Catorce cronistas (1983-1991) / No. 202

El hombre que llegó al final

Saltillo, Coahuila, 1986










Un editor me dijo alguna vez que, si quería hacer crónica, dejara las modas egocéntricas y escribiera sin meter un “yo” en el texto. Espero que el editor perdone que me salte la cuarta pared. Y es que, verán, mi papá acaba de morir. Además, no escribo crónicas, sino obituarios.

Mi papá vio la televisión por primera vez hasta los catorce años. También leyó a Platón. Venía de un rancho, San José de Ipoa, que por mucho tiempo conservó, como obra de museo, la huella del primer coche que pasó por allí.

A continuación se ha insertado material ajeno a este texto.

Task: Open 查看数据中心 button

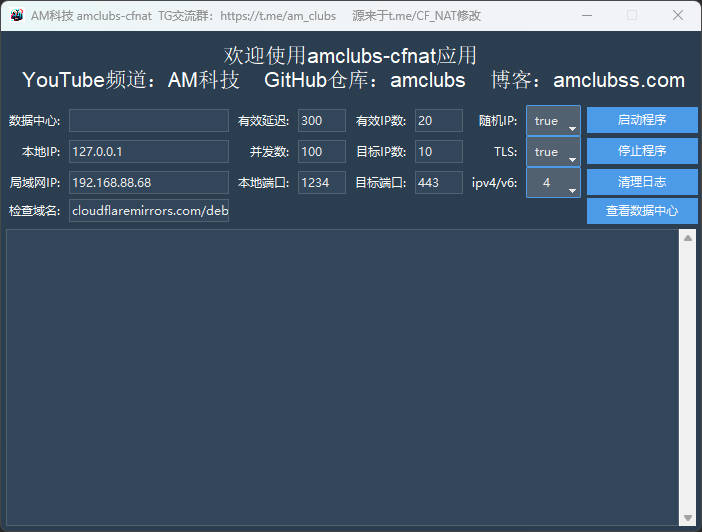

Vivió en San Luis, Monterrey y Saltillo. Jamás salió del país. Sabía de memoria la Constitución. Era gangoso desde la infancia, hasta que mi madre lo enseñó a hablar. Estudió para ser maestro, pero nunca ejerció porque se vio envuelto en una conspiración que incluyó falsas cartillas militares, una red de corrupción que operaba desde el periódico Excélsior, y mucha estupidez juvenil de su parte. No sé si sea cierto o una historia de espías que tejió para mí. Un año antes de morir terminó la carrera de Leyes. Creyó firmemente en el psicoanálisis y en Marx. Empezó a usar zapatos sólo hasta que entró a la secundaria de Matehuala. Sabía solfear y tocar el violín, pero prefería la guitarra y cantar rancheras. Mi papá, Aureliano López Herrera, nació el 16 de junio de 1959 y murió el 2 de septiembre de 2014.

Esto es la historia de mi padre. No es Benito Juárez en bronce. Mi papá se contradijo en todo, siempre.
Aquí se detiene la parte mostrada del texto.